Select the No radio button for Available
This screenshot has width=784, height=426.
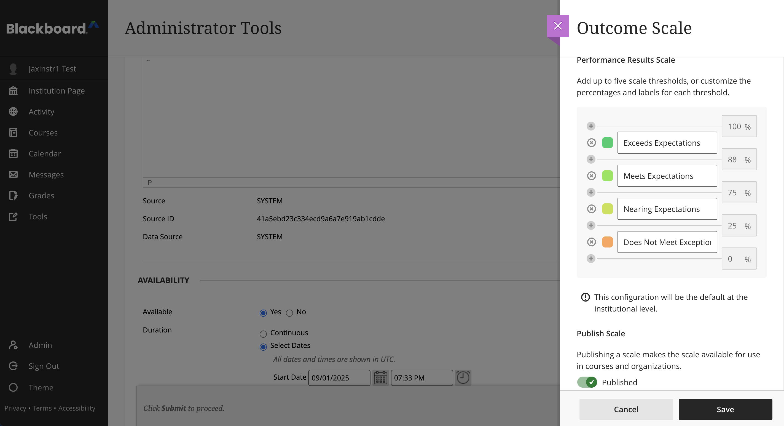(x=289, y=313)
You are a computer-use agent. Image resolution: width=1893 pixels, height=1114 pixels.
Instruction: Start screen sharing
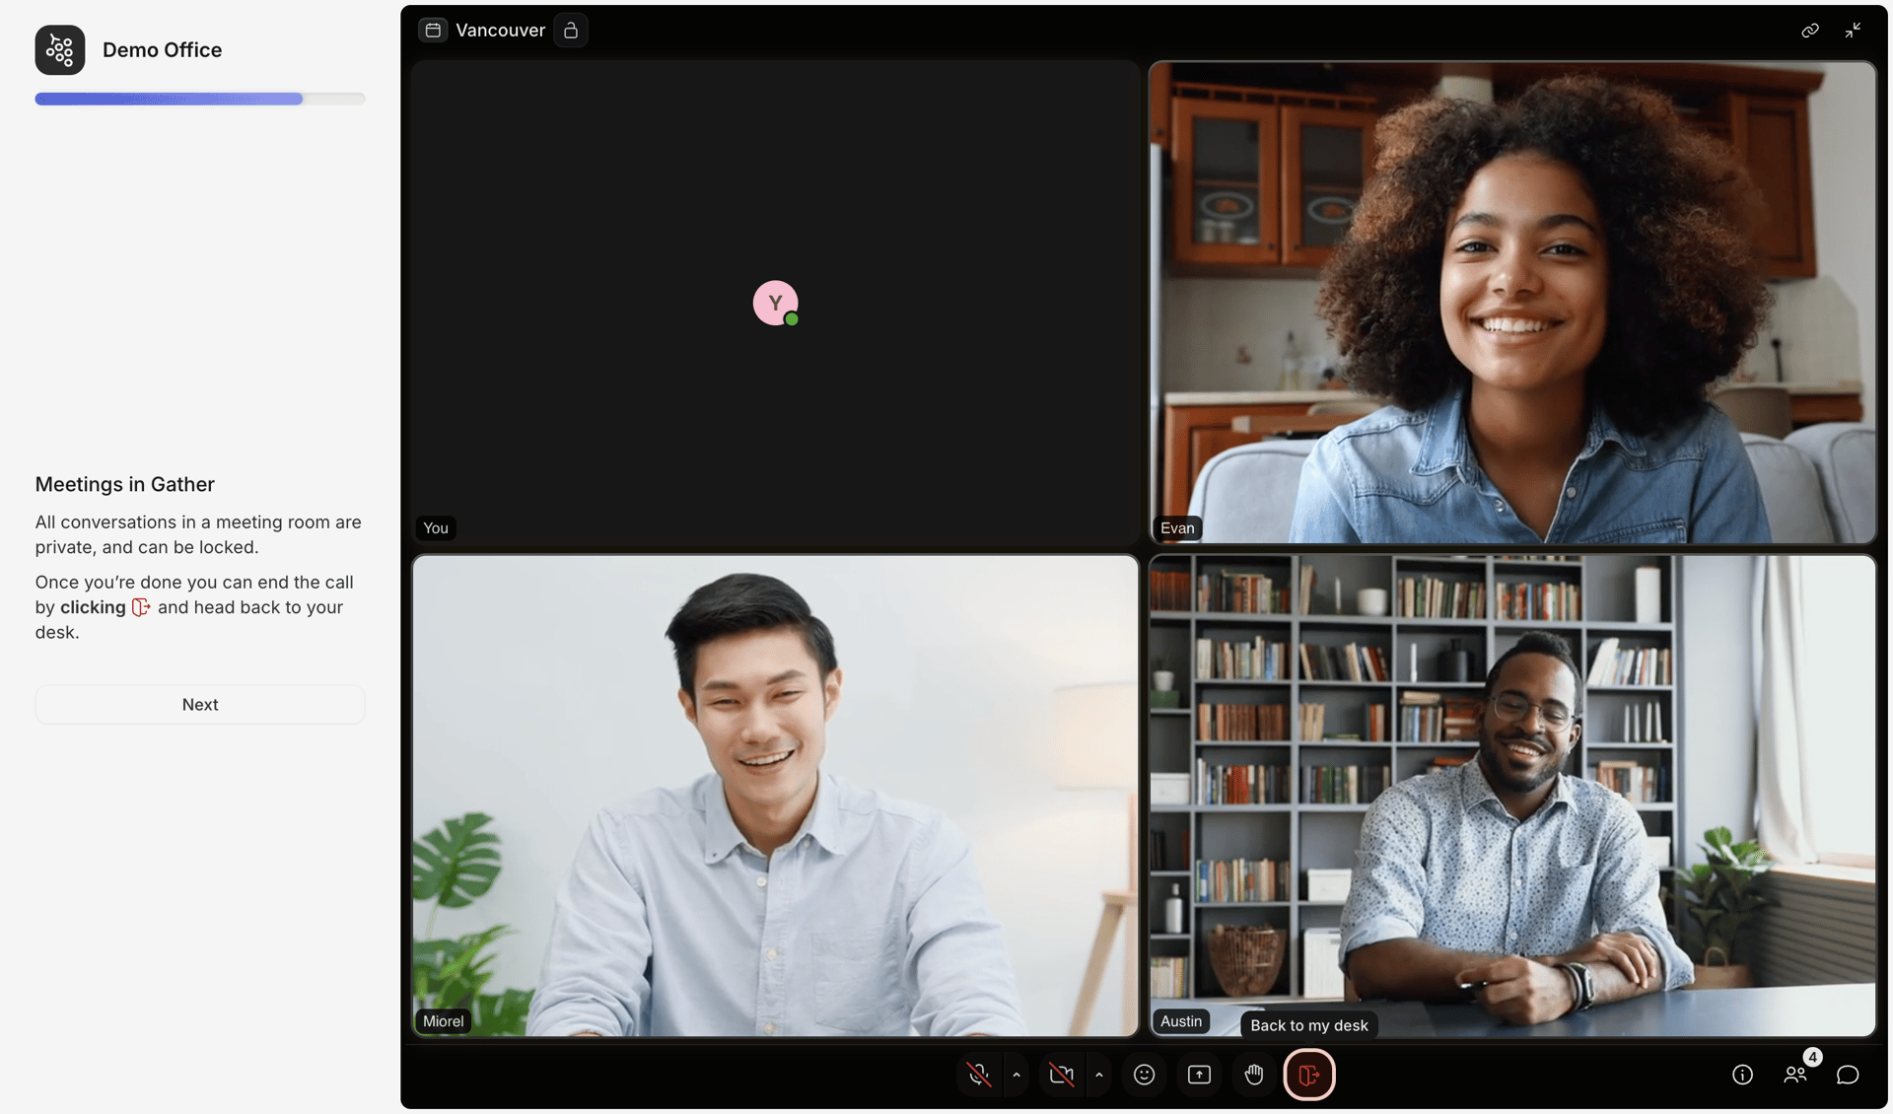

Your instructions:
Transcribe exactly the line that contains "You are a computer-use" and each line after it through the end of the listing. Leave out the pictures.

Answer for the task:
You are a computer-use agent. Image resolution: width=1893 pixels, height=1114 pixels.
Instruction: Start screen sharing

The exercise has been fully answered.